P500. Efficacy and safety of granulocyte, monocyte/macrophage adsorptive apheresis in steroid-dependent active UC with insufficient response or intolerance to immunosuppressants and/or biological therapies (the ART trial): Results at 12 weeks
A. Dignass1, A. Akbar2, B. Bonaz3, 1Agaplesion Markus Hospital, Department of Medicine I, Frankfurt, Germany, 2St Mark's Hospital, Dept. of Medicine, Harrow, United Kingdom, 3CHU de Grenoble, Clinique Universitaire d'Hépato-Gastroentérologie, Grenoble, France
The current medical treatment options for patients with steroid-dependent, active ulcerative colitis (UC) with insufficient response or intolerance to immunosuppressants (IS) and/or biologicals are limited and not evidence-based. The clinical use of Granulocyte, Monocyte/Macrophage Adsorptive (GMA) apheresis with Adacolumn® has previously indicated a potential benefit in this specific subgroup of UC patients. The present study intended to generate further clinical data to document efficacy and to identify subpopulations of this difficult-to-treat UC population that would benefit from GMA apheresis.
This was an uncontrolled, open-label, multicenter trial conducted in the UK, France and Germany (ART, NCT01481142). Consecutive eligible patients (18–75 years) with steroid-dependent active UC with a Rachmilewitz (CAI) index ≥6 and an Endoscopic Activity Index (EAI) ≥4, and insufficient response or intolerance to IS and/or biologicals were included. Patients received at least 5 weekly GMA aphereses. Evaluation visits were planned at Week 12, 24 and 48. The primary endpoint was the remission rate (CAI ≤4) at Week 12 in the Intention-to-treat (ITT) population.

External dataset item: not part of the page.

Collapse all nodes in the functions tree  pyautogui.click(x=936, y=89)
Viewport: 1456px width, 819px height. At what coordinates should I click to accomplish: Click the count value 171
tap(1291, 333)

We report interim results from the 12 Week visit. The ITT population comprised 84 enrolled and treated patients at cutoff date. At Week 12, 33 (39.3%) subjects had achieved remission. Out of 30 patients with prior failure of IS and/or biologicals, the remission rate was 30%. Secondary efficacy parameters were clinical response defined as a reduction in CAI of ≥3, and steroid-free remission and response. 47 patients (55.9%) achieved response; steroid-free remission was reached by in 23% and steroid-free response was seen in 36% of the subjects. In clinical remitters, EAI dropped from 8.2 to 4.4; in clinical responders the EAI decreased from 8.6 to 5.3. Quality of life improved in parallel. The majority of Adverse Events (AEs) were of mild or moderate intensity. Six (7.1%) of 85 subjects in the Safety Population experienced serious adverse events (SAEs), all occurring during the treatment-emergent period; however, none of those SAEs was considered related to study treatment. No new safety signals were seen.
This study describes a larger cohort of steroid-dependent active UC patients with intolerance to IS and/or biologicals treated with GMA apheresis. GMA apheresis with Adacolumn® showed benefit in more than 50% of patients with moderate to severe, active, steroid-dependent UC and insufficient response or intolerance to IS and/or biological agents. Further controlled studies are needed to confirm these data.
This trial was sponsored by Otsuka Pharmaceuticals Europe, Ltd.